Both Michel and von der Leyen touched the issues of Turkey’s retreat from the Istanbul Convention that protects women against violence and the shutdown case against the Peoples’ Democratic PAty but it seems that the major concern of the EU about Turkey remains the strategic eastern Mediterranean issue.

Turkey: EU is one-sided on Cyprus issue

The Turkish Foreign Ministry welcomed the EU statement, but still criticizing the bloc for a one-sided look on Turkey under the influence of ” a few members.”
The ministry said the EU “ignores maximalist attitude of the Greek-Greek duo.”

CHP: Turkey in the EU’s internal not external issues

Evaluating the report, the parliamentary foreign affairs commission of the CHP, Ünal Çeviköz, said in a written statement that the fact that the EU discusses the Turkey issue under the Eastern Mediterranean headline is an indicator that the bloc considers its relations with Turkey as an issue of foreign policy.

Referring to the EU’s concern about human rights in Turkey, Çeviköz assessed that the Turkey-EU relations need a transformation, returning to a ground of mutual respect and mutual benefits and including the resume of accession negotiations. “As the CHP, we will take the necessary steps to achieve this transformation and continue to work to maintain our relations with the EU at a modern and civilized level as our citizens deserve,” he said.
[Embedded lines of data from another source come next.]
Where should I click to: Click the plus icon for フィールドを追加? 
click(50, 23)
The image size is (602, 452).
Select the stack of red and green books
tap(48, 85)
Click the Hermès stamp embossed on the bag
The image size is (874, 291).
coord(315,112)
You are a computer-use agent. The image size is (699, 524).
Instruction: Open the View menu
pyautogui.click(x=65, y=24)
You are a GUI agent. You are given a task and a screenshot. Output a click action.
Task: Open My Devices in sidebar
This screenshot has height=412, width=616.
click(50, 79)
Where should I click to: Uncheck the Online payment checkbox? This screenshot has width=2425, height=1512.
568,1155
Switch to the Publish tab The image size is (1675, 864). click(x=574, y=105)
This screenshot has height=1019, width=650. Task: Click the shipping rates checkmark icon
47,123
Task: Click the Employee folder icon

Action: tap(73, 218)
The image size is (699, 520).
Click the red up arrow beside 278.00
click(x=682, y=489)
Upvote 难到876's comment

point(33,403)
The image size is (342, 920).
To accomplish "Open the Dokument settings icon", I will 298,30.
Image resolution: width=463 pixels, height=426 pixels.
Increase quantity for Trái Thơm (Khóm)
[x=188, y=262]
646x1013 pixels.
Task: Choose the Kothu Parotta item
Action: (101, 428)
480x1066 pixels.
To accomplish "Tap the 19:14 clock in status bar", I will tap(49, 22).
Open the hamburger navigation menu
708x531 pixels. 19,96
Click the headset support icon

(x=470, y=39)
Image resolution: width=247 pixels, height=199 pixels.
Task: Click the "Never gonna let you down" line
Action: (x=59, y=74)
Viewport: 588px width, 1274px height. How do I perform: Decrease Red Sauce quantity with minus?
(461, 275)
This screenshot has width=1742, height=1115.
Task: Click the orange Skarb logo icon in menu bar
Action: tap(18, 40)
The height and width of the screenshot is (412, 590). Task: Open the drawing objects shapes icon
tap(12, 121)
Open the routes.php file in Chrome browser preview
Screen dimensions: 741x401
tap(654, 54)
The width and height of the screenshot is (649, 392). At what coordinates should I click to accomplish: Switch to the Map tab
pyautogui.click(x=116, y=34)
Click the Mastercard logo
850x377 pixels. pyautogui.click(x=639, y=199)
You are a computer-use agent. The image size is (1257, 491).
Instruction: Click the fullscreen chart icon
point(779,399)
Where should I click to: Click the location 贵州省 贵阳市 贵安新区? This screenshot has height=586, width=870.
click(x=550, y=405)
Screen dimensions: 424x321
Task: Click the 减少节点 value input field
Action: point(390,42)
‘The EU sees Turkey as Russia’

A key analysis of the EU summit came from the experienced diplomat, retired Ambassador Oğuz Demiralp.
Demiralp asked the following questions in his column on T24:
“Why Turkey’s EU accession negotiations, the membership process are not mentioned? Why is the issue of human rights almost ignored? Sanctions are already imposed on Turkey as the negotiations are halted and the updating of the Customs Union is postponed. These sanctions affect our future negatively. Why are these issues not discussed? “

Demiralp’s response to these questions can be interpreted as follows:
“The EU no more considers Turkey as a candidate country. It leaves the issue of human rights in Turkey to the Council of Europe. The essential against Turkey’s retreat from the Istanbul Convention came from the Council of Europe. The EU now sees us almost like Russia.”
Accordingly, he concluded that the EU says “Let Turkey do what it wants to do unless it hurts me.”